International PET Portal

Fresh

There is no new content.

» Go to the full list

Use kmap to visualize anonymity/uniqueness in your data

2016.06.01. 11:51:38

Gulyás Gábor

Back

While I was working on a paper recently, I was asking myself the question how to visualize the uniqueness (or anonymity set sizes) in the data. The only visualization that I am still aware of is Fig. 3 in the Panopticlick experiment, which shows anonymity set sizes created by each value of each attribute. This is it:

While this is a nice figure, it is quite hard to understand it quantitatively, and it can be even more complicated if you want to compare different datasets by using this visualization method. However, it would be nice to understand the state of uniqueness in datasets, especially if you consider different attributes in each case, apply anonymization or other countermeasures to decrease uniqueness.
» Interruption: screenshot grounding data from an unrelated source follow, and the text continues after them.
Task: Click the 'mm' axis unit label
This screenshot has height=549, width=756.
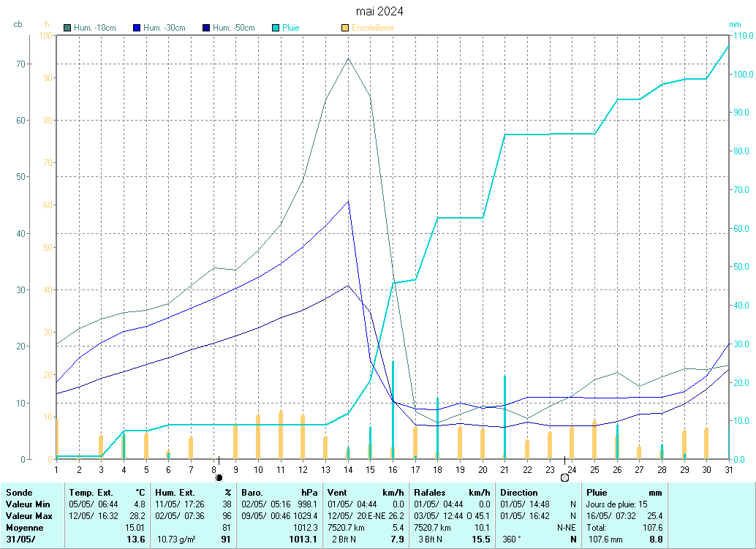Action: click(x=735, y=24)
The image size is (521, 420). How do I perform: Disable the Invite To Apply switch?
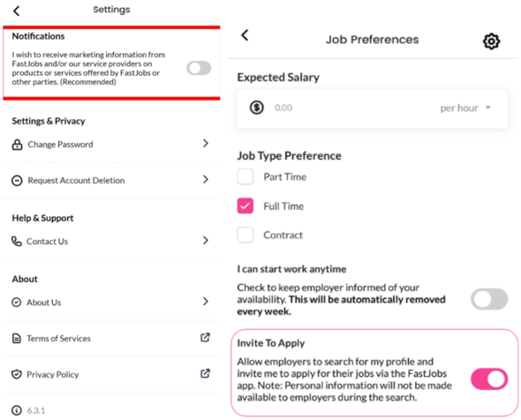coord(489,379)
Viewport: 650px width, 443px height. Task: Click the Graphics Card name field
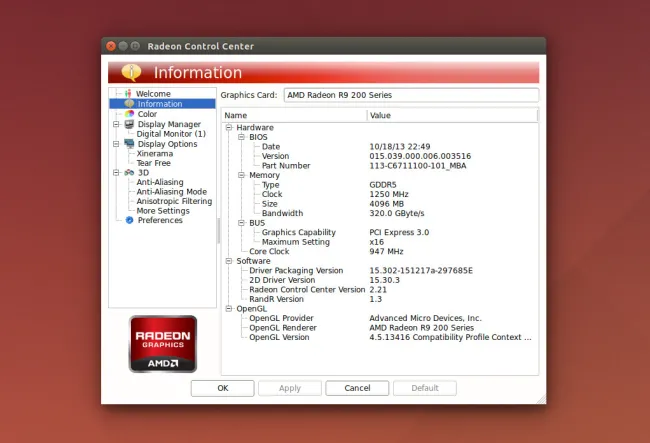(410, 95)
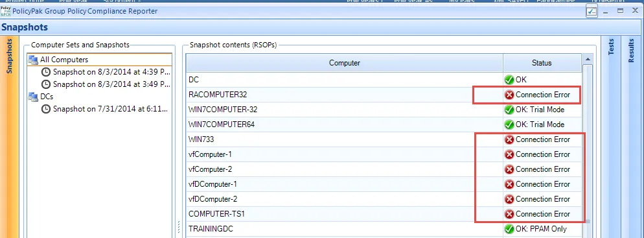Open the Results side tab
Image resolution: width=644 pixels, height=238 pixels.
tap(632, 51)
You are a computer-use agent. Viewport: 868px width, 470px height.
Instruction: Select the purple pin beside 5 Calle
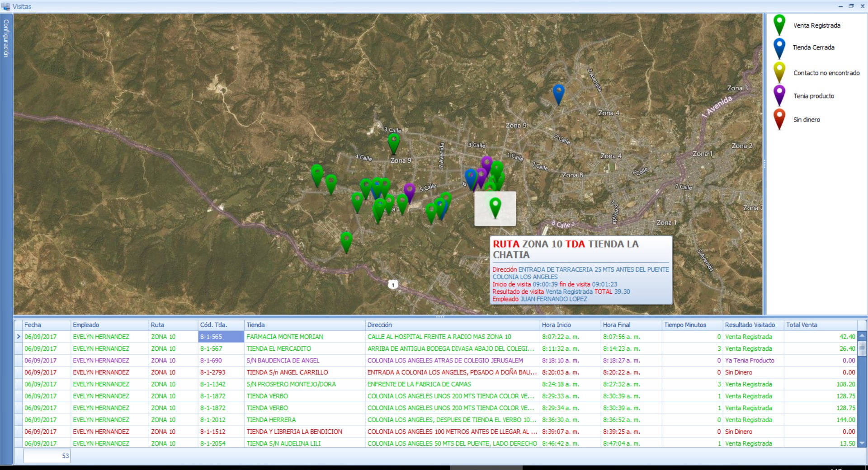[x=409, y=192]
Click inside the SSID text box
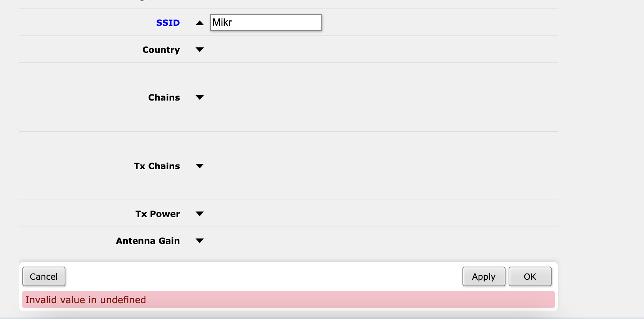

This is why I started looking for another option, which finally lead to creating a simple, but heavily customizable plotting function I call kmap [code]. This tool can be used for multiple purposes, either if you are a data scientist experimenting or looking for a way that enables explanatory visualization to non-experts. It is useful to

visualize how different attributes partitionate your data into anonymity sets,
how different anonymization schemes or their setup affect uniqueness,
show how precise a certain fingerprinting method is.

Let's see a nice example based on UCI Adult Data Set. This tabular dataset contains attributes like age, sex or workclass of more than 30k adults. Let's pretend that we are considering releasing this dataset, and we would like to know how many (and which) attributes could be safely released. In order to get a better understanding of this, let's visualize the level of identification (uniqueness) if we release only 3, 6 or 9 attributes of each user. This looks like this with kmap:

3 attributes	6 attributes	9 attributes

It is quite easy to tell the differences by looking at the figures: releasing only 3 or 6 attributes is relatively safe (*) as less than 25% of the dataset can be uniquely identified. On the other hand, if 9 attributes are released, that would make almost 75% of users concerned by the release unique.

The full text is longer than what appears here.